The probability that the minimum price exceeds some threshold equals the probability that all sampled prices exceed that threshold. This can be written as a product: since the samples are independent, the chance that all N prices are above the threshold equals the chance that one price is above it, raised to the power N.

For any price above the minimum, there is always some positive probability of seeing a lower price. So the probability that one sample exceeds the threshold is less than 1. When we raise a number less than 1 to higher and higher powers (as N grows), it decays exponentially toward zero.

The expected minimum price can be written as the minimum price plus an integral that captures the tail probability.

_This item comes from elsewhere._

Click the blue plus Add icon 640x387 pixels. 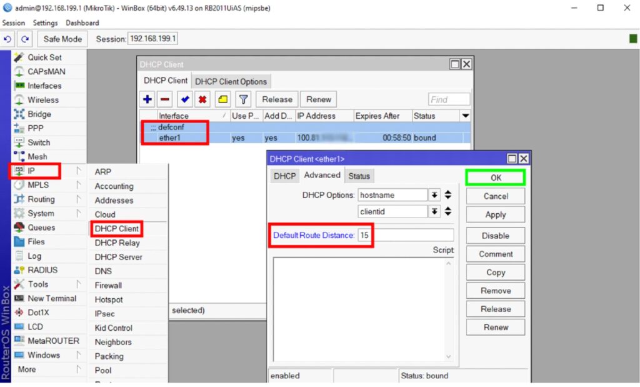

As N grows, this tail probability vanishes for all prices above the minimum, so the integral converges to zero. Therefore, as the number of agents increases, the expected minimum price approaches the floor price, and the Cost of Information (the difference between expected price and minimum price) vanishes.

This result proves that standard pricing policies fail to extract surplus in the presence of large-scale agentic search, necessitating a robust counter-mechanism.

\subsection{System Architecture: Hybrid Kappa-Lambda Architecture}

In order for our research to have grounding in interactions we built a robust e-commerce web-platform. We initially conducted a survey of the leading platforms of airlines and hotel booking sites to identify the specific interface patterns that effectively manage complex travel data. Our analysis revealed a clear industry standard: while both sectors rely on tabbed service selection and left-sidebar filtering to streamline navigation, they diverge in result presentation: airlines utilize visual date-price bars and multi-step wizards to optimize for logistical transparency, whereas hotel platforms leverage image-led cards and scarcity triggers to drive emotional engagement and urgency. Our web framework defines a highly agnostic boilerplate which can be seeded with any data-modality with an easy-to-tailor pattern, which we leverage to define a hotel and airline mode. Both modes are then individually deployed via an environment level argument which adjusts the proxy routing with a custom middleware inside next.js to render only the desired mode. The purpose of this was to create a baseline adaptable to any use-case or desired commercial application.

The architecture of this platform begins with the deployed web-apps posting interaction data to our backend which processes them and stores each ingested interaction into a kafka cluster. This serves as our data reservoir tracking and associating each interaction with its session and importantly with which experiment it belongs to. Not only do we track the behavioral interactions, but our pricing provider micro-service, once called by the frontend reports the observed/queried price-product into kafka. This kafka cluster is subscribed to by our pipeline which is configured on a schedule in Airflow, with the possibility of manual trigger. The final stage of the pricing pipeline, submits computed dynamic pricing results into a redis database for quick updates which is then read by the pricing provider and displayed on the webapp. This is a very generic end-to-end mechanism which is applicable to a variety of different e-commerce tasks. We intentionally put emphasis on the development of this infrastructure to establish a reproducible framework for interaction and to minimize any noise.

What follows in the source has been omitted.